== Written task ==
Print each of the following records again line for line, with no changes.

== Records for this exercise ==
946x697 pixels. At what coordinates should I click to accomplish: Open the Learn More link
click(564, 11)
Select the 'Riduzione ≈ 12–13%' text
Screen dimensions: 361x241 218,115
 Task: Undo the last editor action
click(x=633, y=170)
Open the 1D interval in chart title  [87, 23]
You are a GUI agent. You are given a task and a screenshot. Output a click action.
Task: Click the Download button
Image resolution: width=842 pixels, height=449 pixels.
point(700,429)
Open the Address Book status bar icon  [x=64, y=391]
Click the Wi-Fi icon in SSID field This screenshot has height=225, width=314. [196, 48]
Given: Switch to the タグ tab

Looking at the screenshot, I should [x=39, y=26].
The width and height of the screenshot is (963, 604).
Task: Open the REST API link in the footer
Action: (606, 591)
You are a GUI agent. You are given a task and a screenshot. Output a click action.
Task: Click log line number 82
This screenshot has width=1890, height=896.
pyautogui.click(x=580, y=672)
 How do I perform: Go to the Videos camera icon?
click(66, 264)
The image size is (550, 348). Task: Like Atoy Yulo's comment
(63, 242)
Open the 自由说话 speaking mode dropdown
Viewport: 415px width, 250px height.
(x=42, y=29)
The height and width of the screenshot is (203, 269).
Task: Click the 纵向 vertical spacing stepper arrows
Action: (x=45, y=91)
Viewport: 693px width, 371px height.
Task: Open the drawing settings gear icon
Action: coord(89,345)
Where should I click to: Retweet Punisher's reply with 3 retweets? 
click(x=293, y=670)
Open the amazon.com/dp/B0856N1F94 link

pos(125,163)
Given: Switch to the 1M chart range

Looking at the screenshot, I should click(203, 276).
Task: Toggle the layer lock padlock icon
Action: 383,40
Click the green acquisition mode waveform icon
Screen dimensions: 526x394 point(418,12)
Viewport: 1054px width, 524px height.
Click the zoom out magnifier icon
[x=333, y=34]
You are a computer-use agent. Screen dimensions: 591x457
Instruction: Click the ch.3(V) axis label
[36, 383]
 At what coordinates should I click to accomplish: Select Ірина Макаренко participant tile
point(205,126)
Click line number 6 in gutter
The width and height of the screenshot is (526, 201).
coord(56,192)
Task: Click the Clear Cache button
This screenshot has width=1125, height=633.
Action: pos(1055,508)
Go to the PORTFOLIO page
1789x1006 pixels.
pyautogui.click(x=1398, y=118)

== Correct output ==
946x697 pixels. At what coordinates should I click to accomplish: Open the Learn More link
click(564, 11)
Select the 'Riduzione ≈ 12–13%' text
Screen dimensions: 361x241 218,115
 Task: Undo the last editor action
click(x=633, y=170)
Open the 1D interval in chart title  [87, 23]
You are a GUI agent. You are given a task and a screenshot. Output a click action.
Task: Click the Download button
Image resolution: width=842 pixels, height=449 pixels.
point(700,429)
Open the Address Book status bar icon  [x=64, y=391]
Click the Wi-Fi icon in SSID field This screenshot has height=225, width=314. [196, 48]
Given: Switch to the タグ tab

Looking at the screenshot, I should [x=39, y=26].
The width and height of the screenshot is (963, 604).
Task: Open the REST API link in the footer
Action: (606, 591)
You are a GUI agent. You are given a task and a screenshot. Output a click action.
Task: Click log line number 82
This screenshot has width=1890, height=896.
pyautogui.click(x=580, y=672)
 How do I perform: Go to the Videos camera icon?
click(66, 264)
The image size is (550, 348). Task: Like Atoy Yulo's comment
(63, 242)
Open the 自由说话 speaking mode dropdown
Viewport: 415px width, 250px height.
(x=42, y=29)
The height and width of the screenshot is (203, 269).
Task: Click the 纵向 vertical spacing stepper arrows
Action: (x=45, y=91)
Viewport: 693px width, 371px height.
Task: Open the drawing settings gear icon
Action: coord(89,345)
Where should I click to: Retweet Punisher's reply with 3 retweets? 
click(x=293, y=670)
Open the amazon.com/dp/B0856N1F94 link

pos(125,163)
Given: Switch to the 1M chart range

Looking at the screenshot, I should click(203, 276).
Task: Toggle the layer lock padlock icon
Action: 383,40
Click the green acquisition mode waveform icon
Screen dimensions: 526x394 point(418,12)
Viewport: 1054px width, 524px height.
Click the zoom out magnifier icon
[x=333, y=34]
You are a computer-use agent. Screen dimensions: 591x457
Instruction: Click the ch.3(V) axis label
[36, 383]
 At what coordinates should I click to accomplish: Select Ірина Макаренко participant tile
point(205,126)
Click line number 6 in gutter
The width and height of the screenshot is (526, 201).
coord(56,192)
Task: Click the Clear Cache button
This screenshot has width=1125, height=633.
Action: pos(1055,508)
Go to the PORTFOLIO page
1789x1006 pixels.
pyautogui.click(x=1398, y=118)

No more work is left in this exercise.